Objetivo da tarefa:
Dê continuidade ao texto sobre o atendimento psicossocial da Defensoria, começando logo após a última frase.
*** Trecho
Atendimento Psicossocial
O Núcleo de Atendimento Psicossocial (NAP) da Defensoria tem papel fundamental no processo de identificação das necessidades dos familiares. “Embora o nosso Núcleo não faça acompanhamento psicoterapêutico ou de terapia clínica, fazemos a escuta e acolhimento dessas pessoas que estão em sofrimento e, a partir desse contato, nós vamos compreender quais seriam as instituições mais adequadas para acompanhamento”, explica a psicóloga Vanina Miranda da Cruz.
Através do Núcleo, a Defensoria fará a interlocução com os serviços psicossociais existentes no município para garantir o suporte necessário aos familiares dos três jovens mortos na Gamboa. De acordo com a defensora Eva Rodrigues, uma das possibilidades é a de encaminhamento para benefícios assistenciais. “Muitas vezes, em se tratando de jovens, eles acabam sendo o arrimo de família, aquela pessoa que provê o sustento. A ideia é prestar um atendimento que vá além da demanda judicial”, explicou.
******
*** Dados registrados
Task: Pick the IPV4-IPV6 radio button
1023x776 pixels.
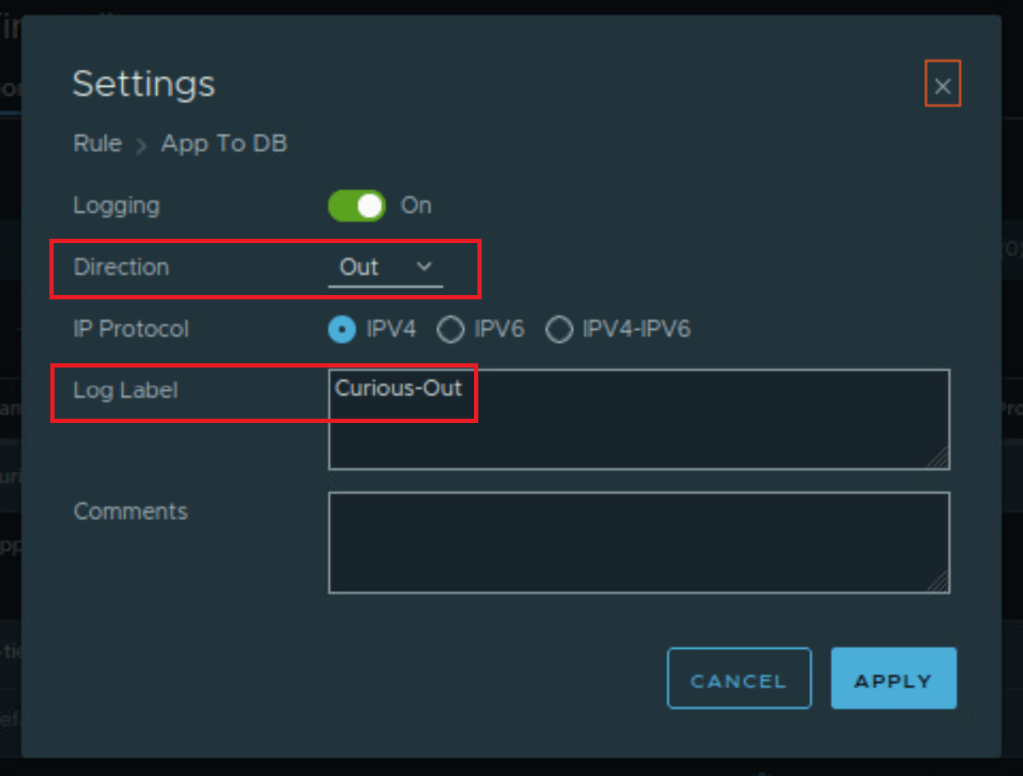Action: click(x=559, y=329)
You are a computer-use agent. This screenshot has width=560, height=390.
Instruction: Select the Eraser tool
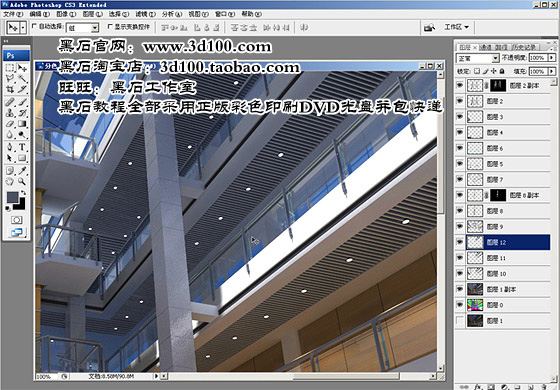pos(10,124)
******
Campo de resposta:
Luta por justiça
Além da reunião com a Defensoria, os familiares dos jovens mortos na Gamboa têm realizado uma verdadeira itinerância para garantir o esclarecimento do caso e punição dos responsáveis. Na quinta-feira, 3, eles participaram da reunião do Conselho Estadual de Proteção aos Direitos Humanos do Estado da Bahia – CEPDH e vão agendar uma reunião com o Ministério Público.
As iniciativas têm sido articuladas pela organização da sociedade civil IDEAS – Assessoria Popular, que também esteve presente da DPE/BA e destacou a importância da rede de cuidados que tem possibilitado aos familiares procurar os espaços de denúncia. “Essa rede tem esse poder de acionar o Estado a partir dos seus órgãos para fazer essa luta por justiça, que não é fácil e nem é rápida. Por isso, precisamos fazer caminhar o tempo da comunidade e o tempo da ação institucional”, pontuou o representante da ONG Wagner Moreira.
Durante a reunião do CEPDH, do qual a DPE/BA é membro, foram encaminhados pedidos para disponibilização dos laudos das mortes, acesso ao procedimento de investigação instaurado na Corregedoria e o envio de ofícios à Secretaria de Segurança Pública para garantir a segurança da comunidade. A DPE/BA, de maneira autônoma, vai reforçar os pedidos através de ofícios.
“A gente torce para que todas as medidas possam ser tomadas porque eles não podiam fazer isso com ninguém. A gente tá aqui lutando por justiça e, para isso, contamos com essa rede de apoio, com vocês”, assinalou a mãe de outro jovem que morreu.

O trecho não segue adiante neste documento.